[DATASET EXTRACT Boundary: Start]

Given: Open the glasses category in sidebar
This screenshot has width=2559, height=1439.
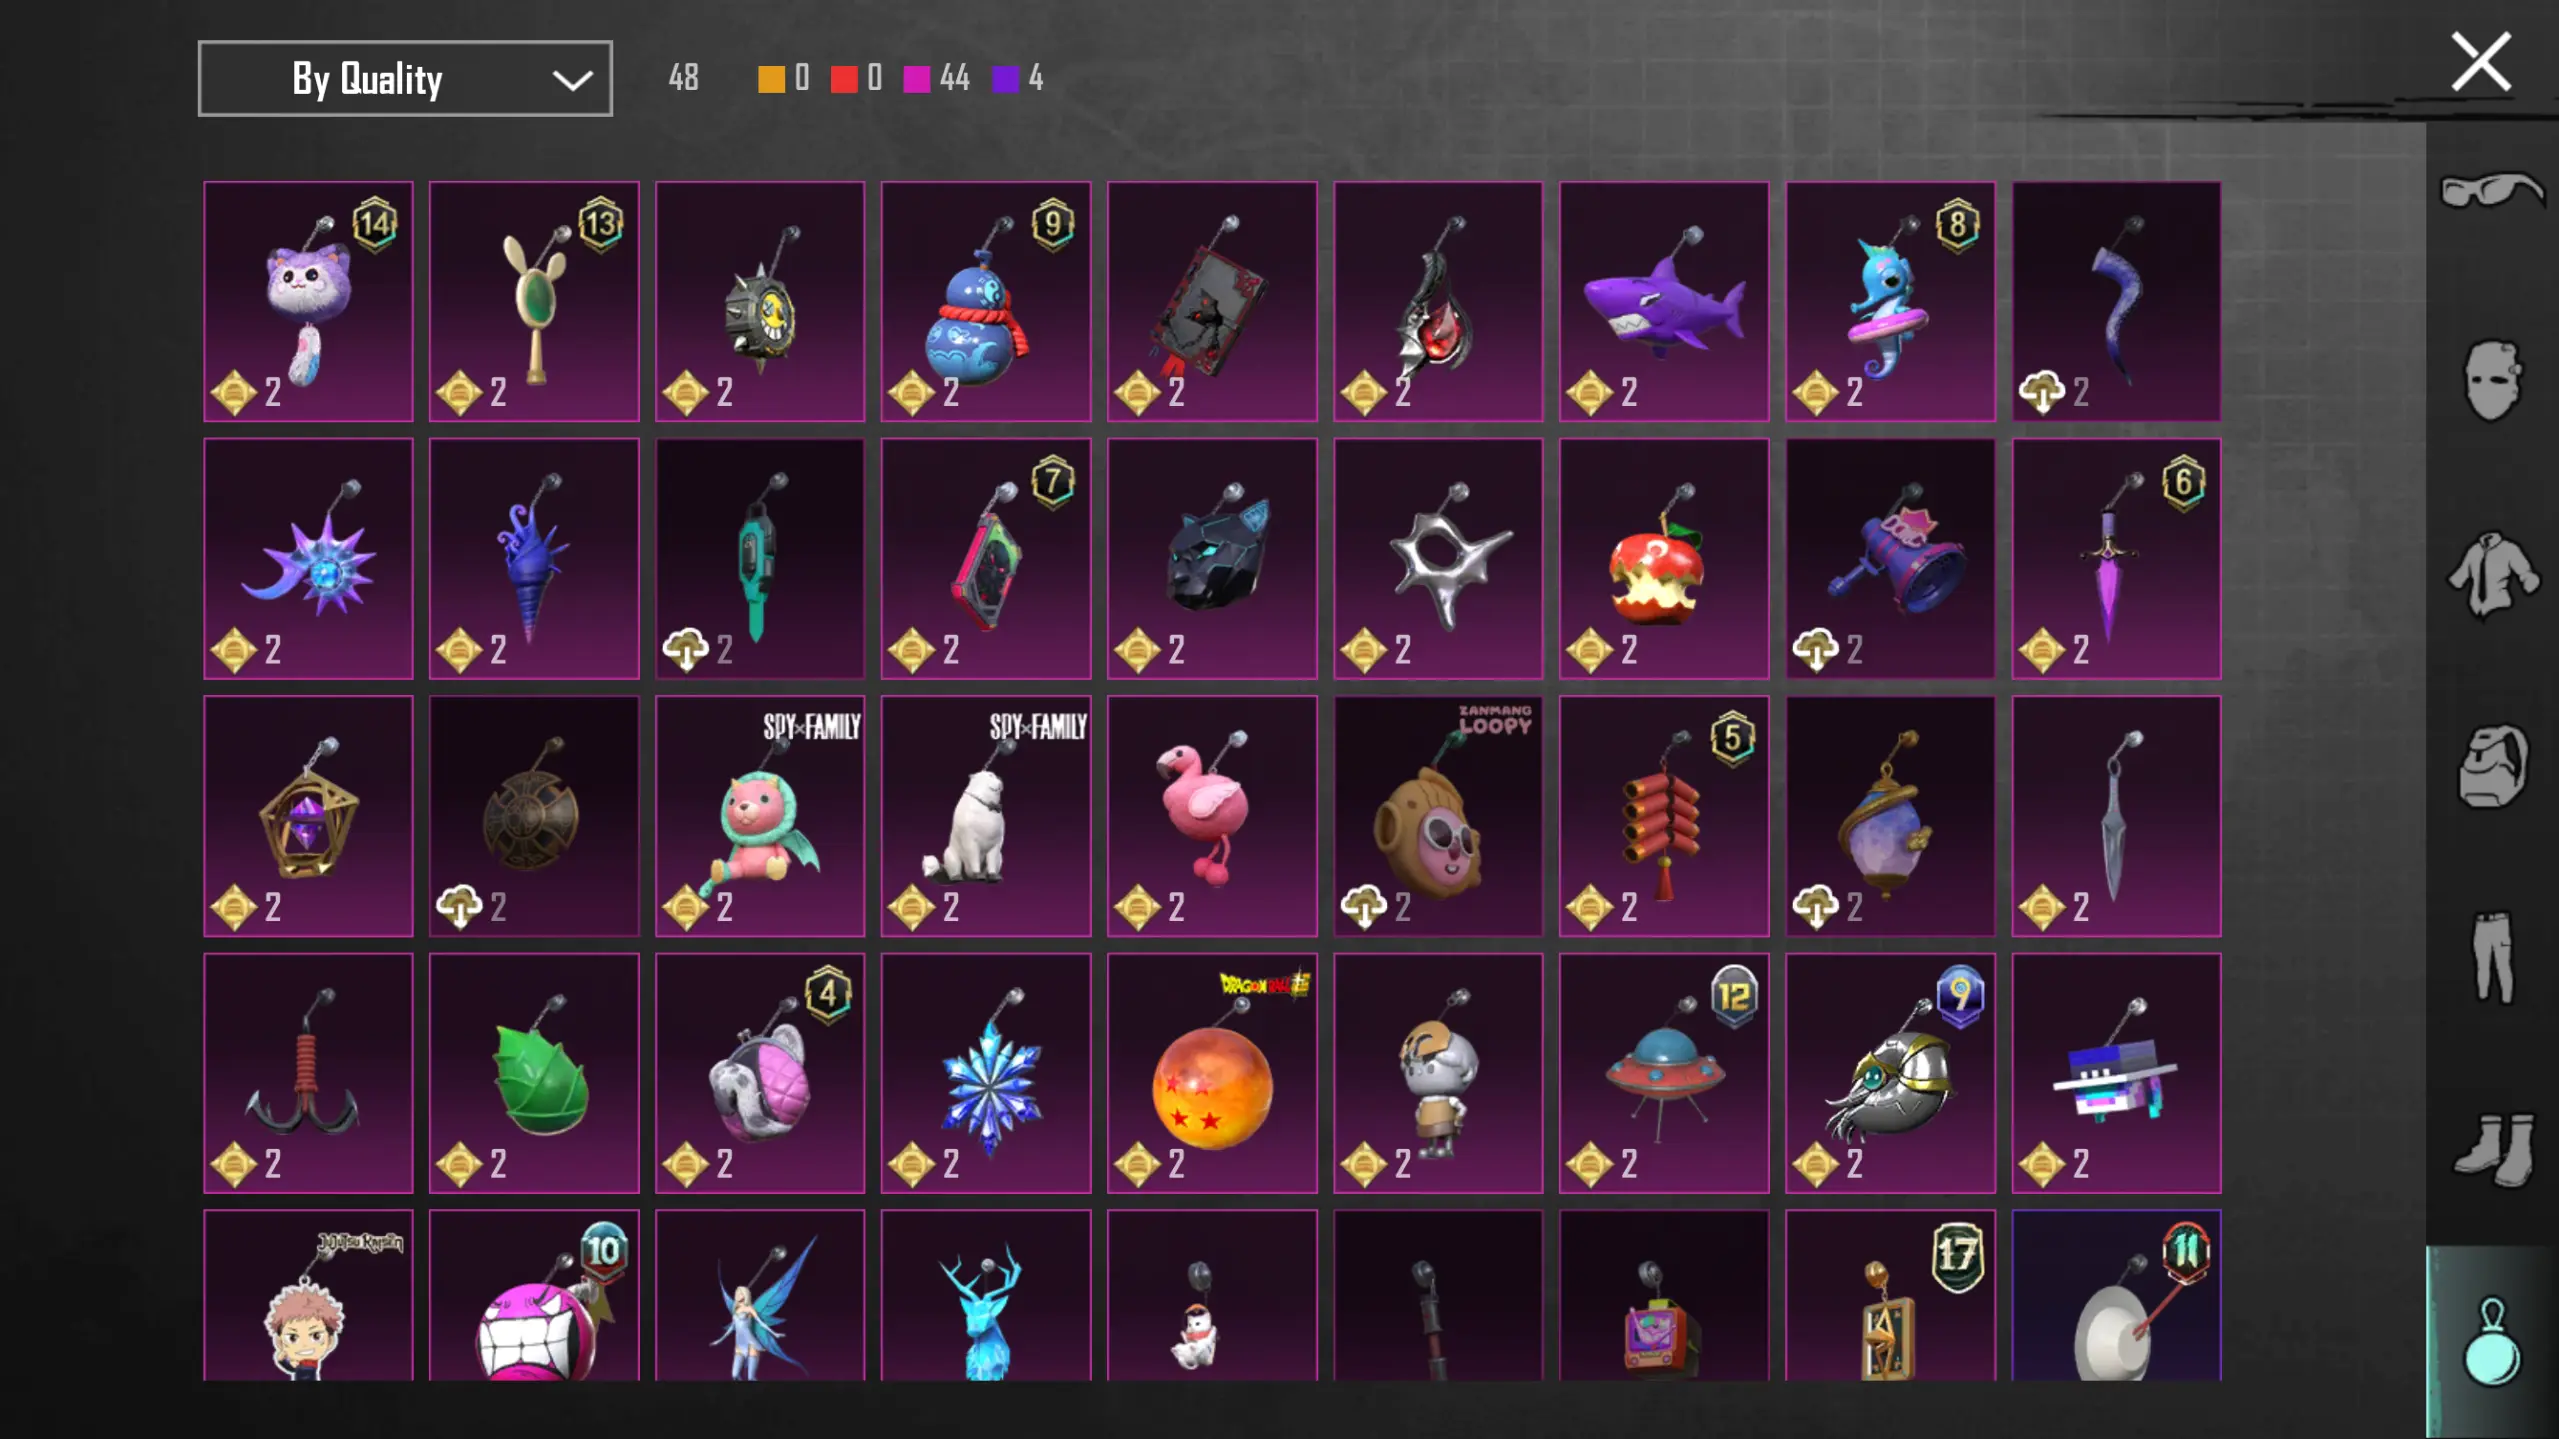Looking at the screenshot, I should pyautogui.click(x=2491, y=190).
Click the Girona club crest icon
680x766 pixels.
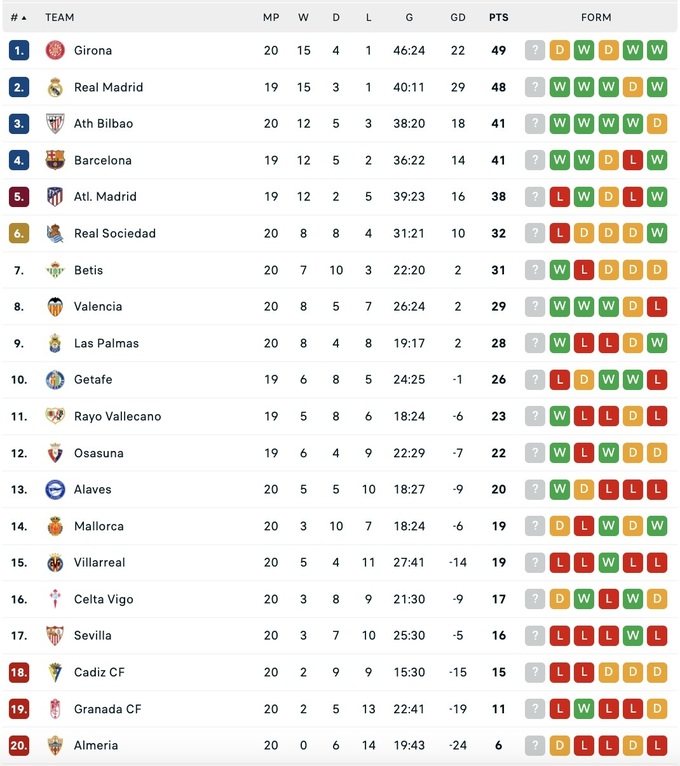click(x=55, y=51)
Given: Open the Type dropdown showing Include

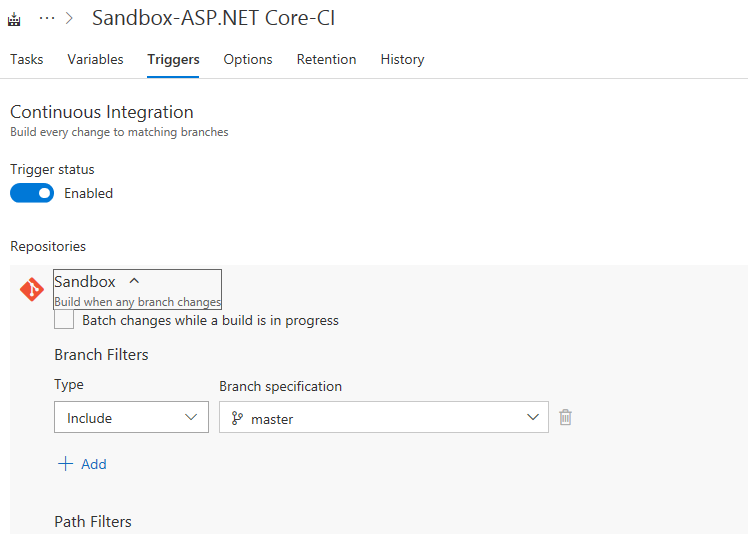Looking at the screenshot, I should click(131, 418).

[DATASET EXTRACT Boundary: End]

#### PROBLEM STATEMENT:
Repeat the listing in full and exactly. Leave any pictures out.

#### SOLUTION TO THIS PROBLEM:
Given: Open the glasses category in sidebar
This screenshot has width=2559, height=1439.
Looking at the screenshot, I should pyautogui.click(x=2491, y=190).
Click the Girona club crest icon
680x766 pixels.
click(x=55, y=51)
Given: Open the Type dropdown showing Include

Looking at the screenshot, I should click(131, 418).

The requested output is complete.